Start of The records
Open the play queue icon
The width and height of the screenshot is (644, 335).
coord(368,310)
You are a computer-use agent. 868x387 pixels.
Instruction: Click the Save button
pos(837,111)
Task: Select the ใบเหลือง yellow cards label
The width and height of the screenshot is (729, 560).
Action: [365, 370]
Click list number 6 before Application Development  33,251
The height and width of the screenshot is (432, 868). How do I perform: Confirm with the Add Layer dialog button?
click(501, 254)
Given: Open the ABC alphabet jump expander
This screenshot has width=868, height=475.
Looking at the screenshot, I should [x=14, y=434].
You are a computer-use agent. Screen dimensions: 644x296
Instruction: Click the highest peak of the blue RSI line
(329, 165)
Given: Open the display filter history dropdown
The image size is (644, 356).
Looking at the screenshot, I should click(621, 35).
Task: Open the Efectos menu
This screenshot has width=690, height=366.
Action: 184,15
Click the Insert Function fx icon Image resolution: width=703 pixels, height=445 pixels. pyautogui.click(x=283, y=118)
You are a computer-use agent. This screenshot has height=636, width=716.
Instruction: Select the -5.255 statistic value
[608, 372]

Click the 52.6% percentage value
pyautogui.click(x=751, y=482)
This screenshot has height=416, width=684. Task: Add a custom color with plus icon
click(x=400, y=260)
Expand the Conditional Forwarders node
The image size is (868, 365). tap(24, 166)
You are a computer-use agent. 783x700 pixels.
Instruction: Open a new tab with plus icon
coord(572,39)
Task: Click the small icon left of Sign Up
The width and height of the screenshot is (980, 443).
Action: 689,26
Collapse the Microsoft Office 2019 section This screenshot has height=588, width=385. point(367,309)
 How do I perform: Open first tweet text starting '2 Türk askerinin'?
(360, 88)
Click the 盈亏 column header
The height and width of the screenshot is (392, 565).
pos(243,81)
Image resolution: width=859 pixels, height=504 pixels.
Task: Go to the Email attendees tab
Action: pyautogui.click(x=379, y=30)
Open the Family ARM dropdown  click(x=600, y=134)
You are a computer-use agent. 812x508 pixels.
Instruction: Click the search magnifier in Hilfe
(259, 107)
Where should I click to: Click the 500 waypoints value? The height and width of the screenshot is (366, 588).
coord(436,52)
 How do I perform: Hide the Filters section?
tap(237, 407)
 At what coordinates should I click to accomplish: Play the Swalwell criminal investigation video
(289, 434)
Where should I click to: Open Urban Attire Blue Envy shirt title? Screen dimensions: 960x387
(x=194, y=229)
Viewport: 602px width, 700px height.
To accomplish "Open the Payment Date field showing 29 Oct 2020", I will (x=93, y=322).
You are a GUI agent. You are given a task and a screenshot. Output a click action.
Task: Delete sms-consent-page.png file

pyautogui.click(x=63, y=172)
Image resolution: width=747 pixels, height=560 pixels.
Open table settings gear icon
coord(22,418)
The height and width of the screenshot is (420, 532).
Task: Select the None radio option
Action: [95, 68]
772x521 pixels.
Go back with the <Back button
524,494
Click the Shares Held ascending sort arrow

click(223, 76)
End of The records
Looking at the records above, work out how many lines hold "agent" and write only that number.

Written solution> 6